# Problem Set 1 - KNN
## CSCI 5622 - Spring 2020

For today's assignment, we will be implementing our own K-Nearest Neighbors (KNN) algorithm.

*But Professor Quigley, hasn't someone else already written KNN before?*

Yes, you are not the first to implement KNN, or basically any algorithm we'll work with in this class. But 1) I'll know that you know what's really going on, and 2) you'll know you can do it, because 2a) someday you might have to implement some machine learning algorithm from scratch - maybe for a new platform (do you need to run python on your SmartToaster just to get it to learn how users like their toast?), maybe because you want to tweak the algorithm (there's always a better approach...), or maybe because you're working on something important and you need to control exactly what's on there (should you really be running anaconda on your secret spy plane?).

That said - we're not going to implement *everything*. We'll start by importing a few helper functions

In [1]:
import numpy as np
import matplotlib.pyplot as plt
import sklearn
import sklearn.datasets

*Wait a minute - didn't we just import Scikit-learn (sklearn)? The package with baked-in machine learning tools?*

Yes - but it also has a ton of helper functions, including a dataset we'll be using later.
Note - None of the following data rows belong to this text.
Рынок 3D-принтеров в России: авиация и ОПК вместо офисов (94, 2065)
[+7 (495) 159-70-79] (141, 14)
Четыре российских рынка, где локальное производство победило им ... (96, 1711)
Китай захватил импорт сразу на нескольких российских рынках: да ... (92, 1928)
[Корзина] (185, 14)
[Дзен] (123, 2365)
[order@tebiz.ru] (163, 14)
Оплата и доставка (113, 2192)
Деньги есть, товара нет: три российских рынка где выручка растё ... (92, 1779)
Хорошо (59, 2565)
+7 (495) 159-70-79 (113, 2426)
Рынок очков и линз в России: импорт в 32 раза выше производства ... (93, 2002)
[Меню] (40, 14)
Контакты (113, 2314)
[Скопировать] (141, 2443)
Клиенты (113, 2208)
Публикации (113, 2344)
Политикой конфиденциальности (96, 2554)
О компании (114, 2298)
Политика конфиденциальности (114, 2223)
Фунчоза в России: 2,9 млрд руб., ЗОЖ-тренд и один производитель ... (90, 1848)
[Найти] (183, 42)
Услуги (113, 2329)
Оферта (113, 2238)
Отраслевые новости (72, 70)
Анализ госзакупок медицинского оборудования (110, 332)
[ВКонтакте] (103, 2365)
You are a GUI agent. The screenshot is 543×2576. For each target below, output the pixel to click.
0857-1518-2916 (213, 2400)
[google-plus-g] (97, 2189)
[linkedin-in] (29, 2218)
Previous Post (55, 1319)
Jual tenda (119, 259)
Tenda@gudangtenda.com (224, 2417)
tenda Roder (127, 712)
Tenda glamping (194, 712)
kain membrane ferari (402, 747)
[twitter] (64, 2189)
But, for now, let's set up a KNNClassifier class.

In [None]:
import sklearn.neighbors

class KNNClassifier:
    
    def __init__(self, X, y, k = 5):
        """
        Initialize our custom KNN classifier
        PARAMETERS
        X - our training data features
        y - our training data answers
        k - the number of nearest neighbors to consider for classification
        """
        self._model = sklearn.neighbors.BallTree(X)
        self._y = y
        self._k = k
        self._counts = self.getCounts()
        
    def getCounts(self):
        """
        Creates a dictionary storing the counts of each answer class found in y
        RETURNS
        counts - a dictionary of counts of answer classes
        """
        counts = dict({1:0,-1:0})
        #BEGIN Workspace 1.1
        #TODO: Modify and/or add to counts so that it returns a count of each answer class found in y
        #END Workspace 1.1
        return(counts)
    
    def majority(self, indices):
        """
        Given indices, report the majority label of those points.
        For a tie, report the most common label in the data set.
        PARAMETERS
        indices - an np.array, where each element is an index of a neighbor
        RETURNS
        label - the majority label of our neighbors
        """
        label = 0
        #BEGIN Workspace 1.2
        #TODO: Determine majority, assign it to label
        #END Workspace 1.2
        return(label)
    
    def classify(self, point):
        """
        Given a new data point, classify it according to the training data X and our number of neighbors k into the appropriate class in our training answers y
        PARAMETERS
        point - a feature vector of our test point
        RETURNS
        ans - our predicted classification
        """
        ans = 0
        #BEGIN Workspace 1.3
        #TODO: perform classification of point here
        #HINT: use the majority function created above
        #HINT: use the euclidian distance discussed in lecture to find nearest neighbors
        #END Workspace 1.3
        return(ans)
    
    def confusionMatrix(self, testX, testY):
        """
        Generate a confusion matrix for the given test set
        PARAMETERS
        testX - an np.array of feature vectors of test points
        testY - the corresponding correct classifications of our test set
        RETURN
        C - an N*N np.array of counts, where N is the number of classes in our classifier
        """
        C = np.array()
        #BEGIN Workspace 1.4
        #TODO: Run classification for the test set, compare to test answers, and add counts to matrix
        #END Workspace 1.4
        return(C)
    
    def accuracy(self, C):
        """
        Generate an accuracy score for the classifier based on the confusion matrix
        PARAMETERS
        C - an np.array of counts
        RETURN
        score - an accuracy score
        """
        score = np.sum(C.diagonal()) / C.sum()
        return(score)

*But professor, this code isn't complete!*

### Problem 1: Complete our KNN Classifier - 40 Points (10 each)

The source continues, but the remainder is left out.